### [Task to complete]
Rewrite the entries below, replacing "button" with "control" everywhere it appears and changing nothing else. Leave out the pictures.

### [Record set]
::::::::
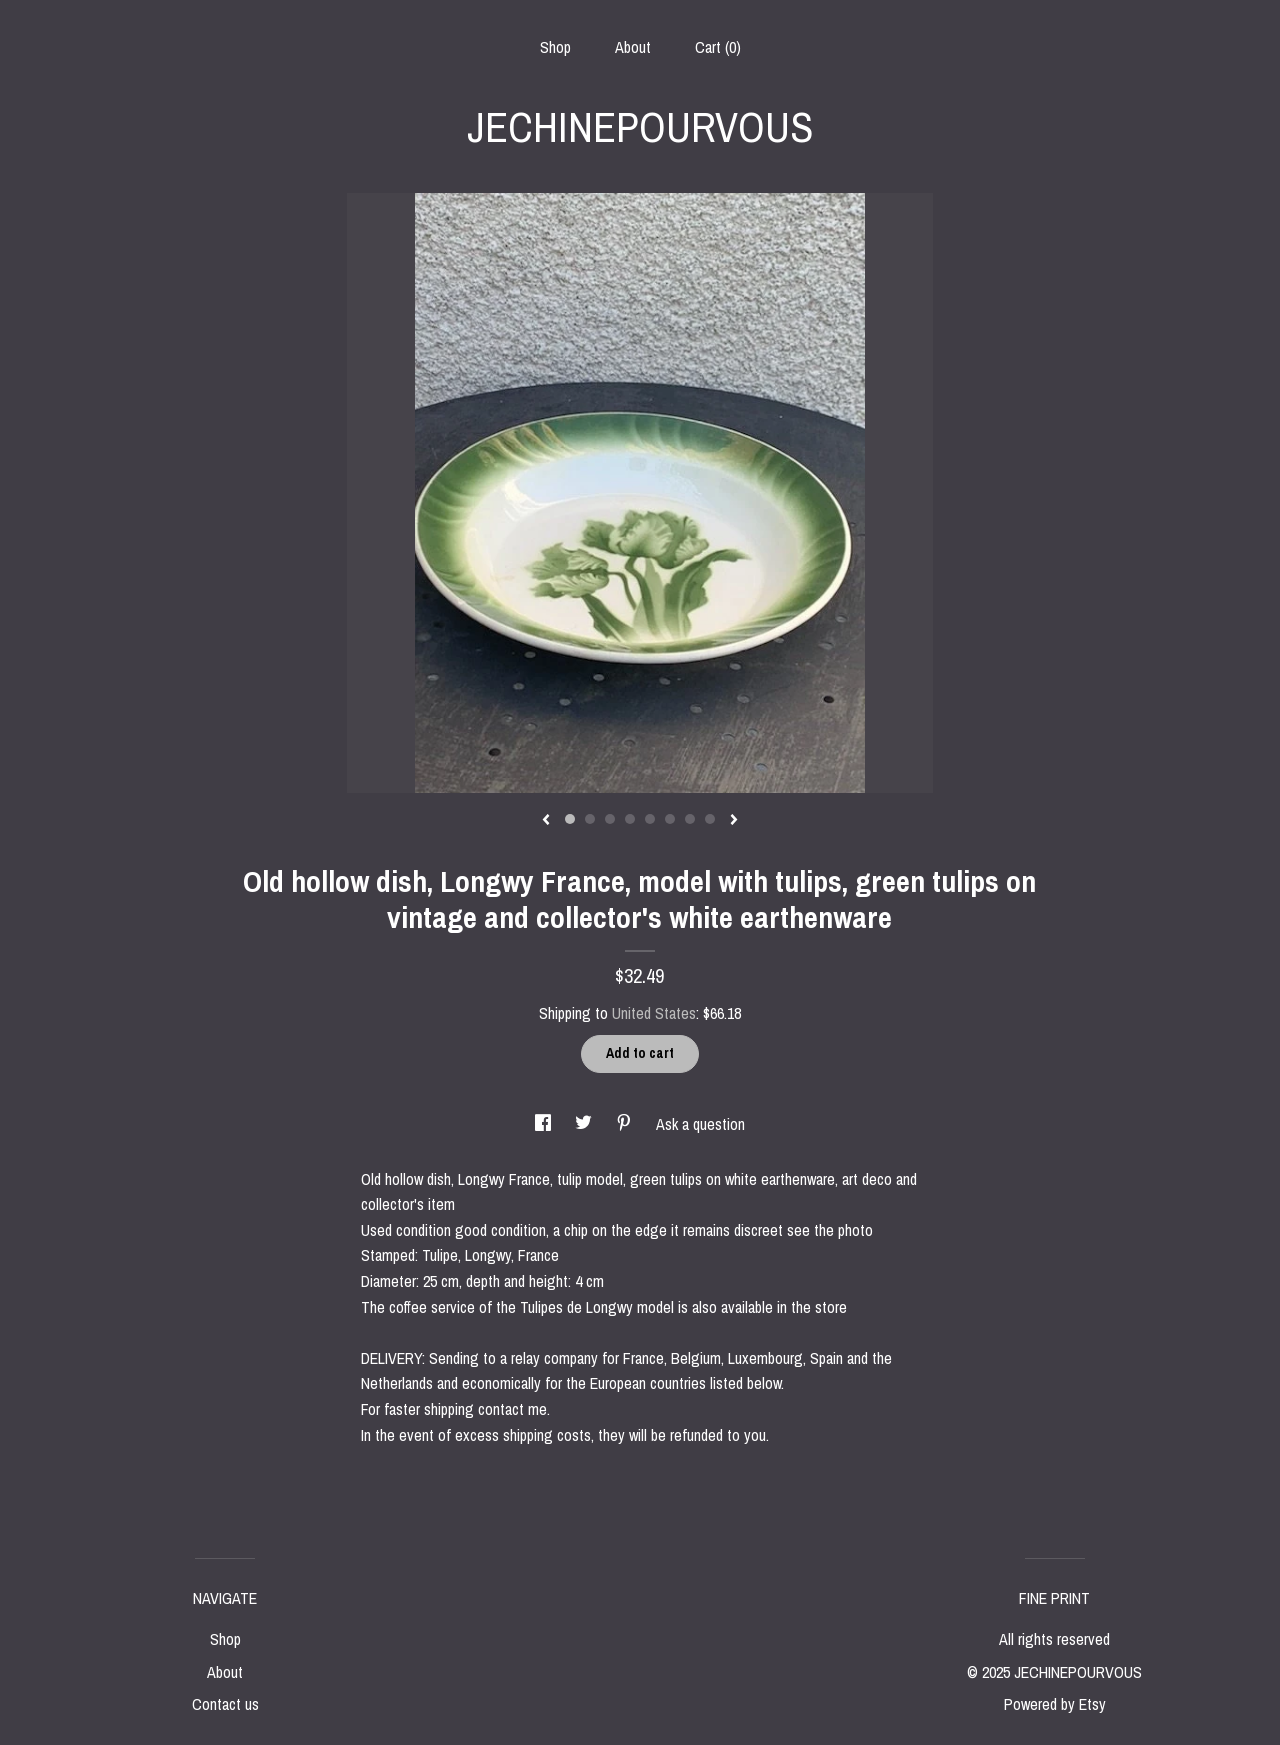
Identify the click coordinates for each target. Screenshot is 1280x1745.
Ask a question (700, 1124)
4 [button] (630, 819)
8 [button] (710, 819)
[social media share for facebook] (545, 1124)
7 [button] (690, 819)
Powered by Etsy (1055, 1704)
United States (654, 1013)
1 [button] (570, 819)
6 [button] (670, 819)
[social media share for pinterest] (626, 1124)
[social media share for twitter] (585, 1124)
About (633, 47)
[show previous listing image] (546, 821)
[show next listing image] (734, 821)
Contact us (225, 1704)
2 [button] (590, 819)
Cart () (718, 47)
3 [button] (610, 819)
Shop (555, 47)
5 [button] (650, 819)
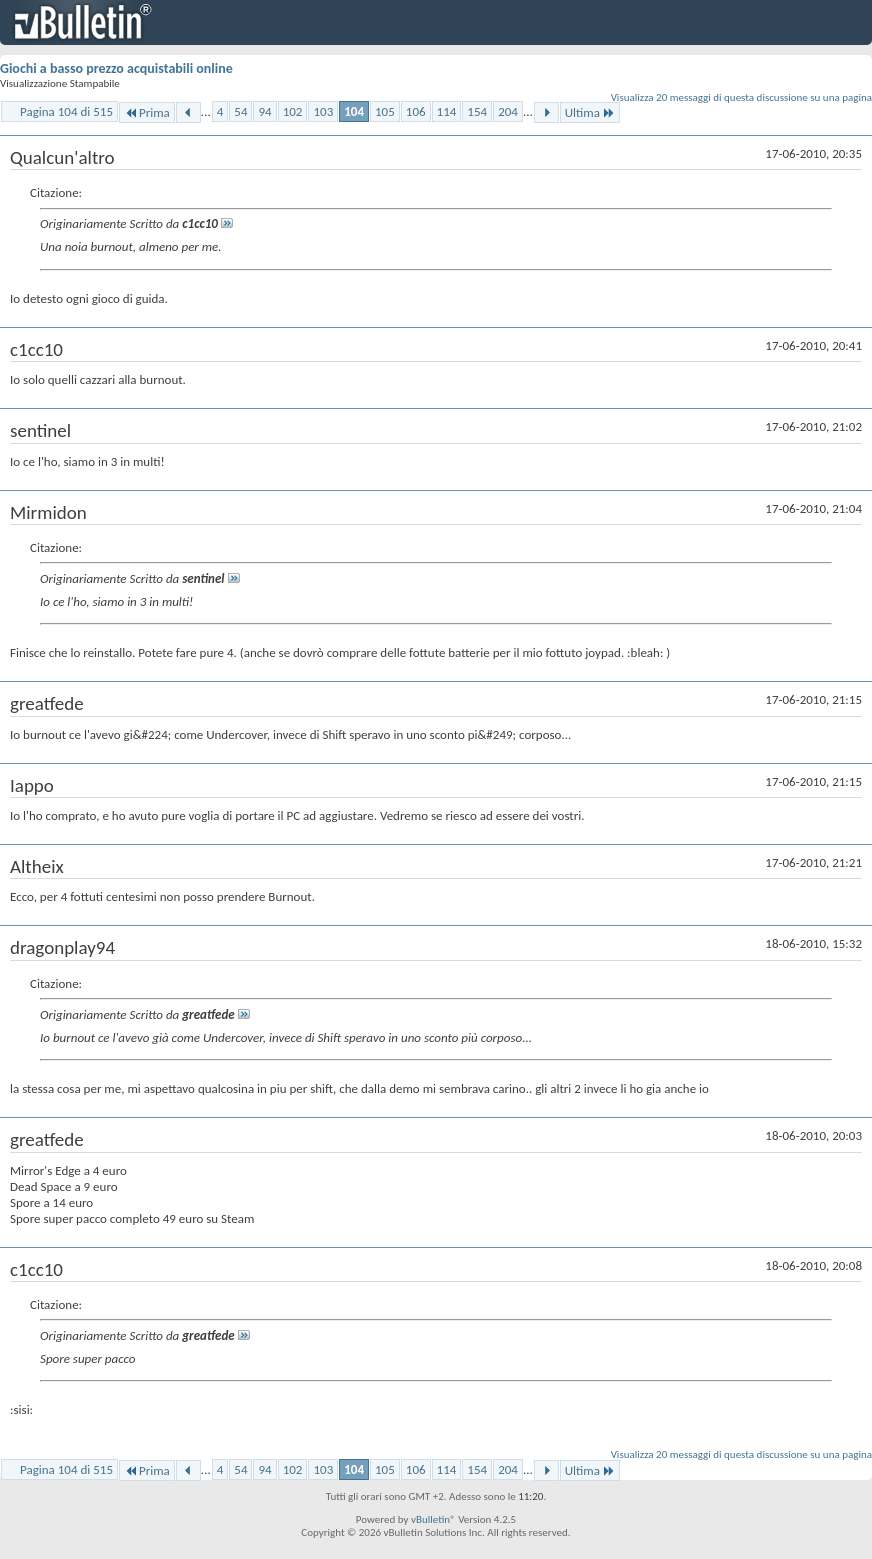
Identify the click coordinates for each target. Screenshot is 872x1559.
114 (447, 111)
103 (323, 111)
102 (293, 111)
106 (416, 111)
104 (354, 111)
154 (477, 111)
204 (508, 111)
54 (240, 111)
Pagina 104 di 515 (66, 111)
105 (385, 111)
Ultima (590, 112)
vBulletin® (433, 1519)
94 (264, 111)
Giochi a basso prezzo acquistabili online (116, 68)
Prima (147, 112)
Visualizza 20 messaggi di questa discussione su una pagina (741, 97)
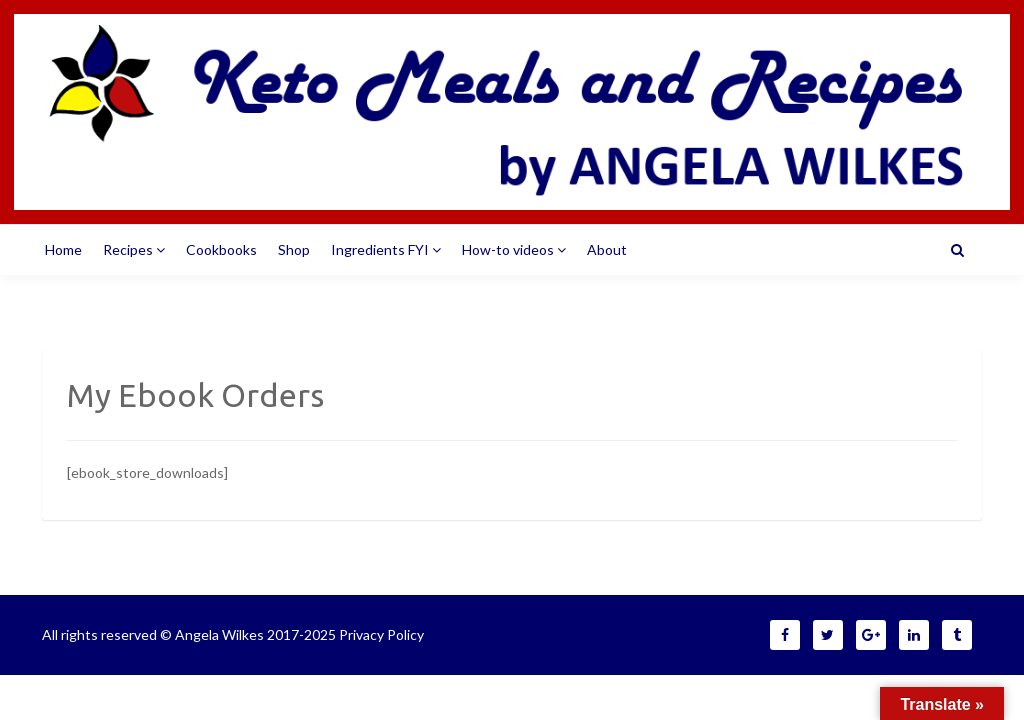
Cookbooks (221, 249)
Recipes (134, 249)
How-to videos (514, 249)
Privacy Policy (381, 634)
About (607, 249)
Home (63, 249)
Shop (294, 249)
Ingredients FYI (386, 249)
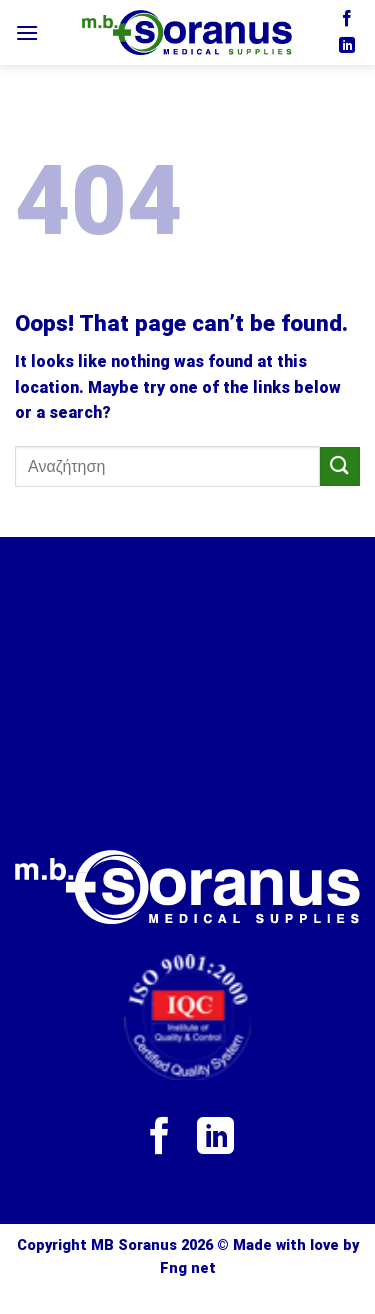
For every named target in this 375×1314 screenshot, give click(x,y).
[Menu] (27, 32)
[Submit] (340, 466)
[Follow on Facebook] (347, 19)
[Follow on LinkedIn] (347, 46)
::::::::
### [Output for this task]
Identify the click coordinates for each target. Screenshot is 1280x1745.
Ask a question (700, 1124)
4 [control] (630, 819)
8 [control] (710, 819)
[social media share for facebook] (545, 1124)
7 [control] (690, 819)
Powered by Etsy (1055, 1704)
United States (654, 1013)
1 [control] (570, 819)
6 [control] (670, 819)
[social media share for pinterest] (626, 1124)
[social media share for twitter] (585, 1124)
About (633, 47)
[show previous listing image] (546, 821)
[show next listing image] (734, 821)
Contact us (225, 1704)
2 [control] (590, 819)
Cart () (718, 47)
3 [control] (610, 819)
Shop (555, 47)
5 [control] (650, 819)
Identify the click coordinates for each target. Screenshot is 872x1559.
114 (447, 111)
103 (323, 111)
102 (293, 111)
106 (416, 111)
104 (354, 111)
154 (477, 111)
204 (508, 111)
54 (240, 111)
Pagina 104 di 515 (66, 111)
105 (385, 111)
Ultima (590, 112)
vBulletin® (433, 1519)
94 (264, 111)
Giochi a basso prezzo acquistabili online (116, 68)
Prima (147, 112)
Visualizza 20 messaggi di questa discussione su una pagina (741, 97)
Cookbooks (221, 249)
Recipes (134, 249)
How-to videos (514, 249)
Privacy Policy (381, 634)
About (607, 249)
Home (63, 249)
Shop (294, 249)
Ingredients FYI (386, 249)
For every named target in this 375×1314 screenshot, give click(x,y).
[Menu] (27, 32)
[Submit] (340, 466)
[Follow on Facebook] (347, 19)
[Follow on LinkedIn] (347, 46)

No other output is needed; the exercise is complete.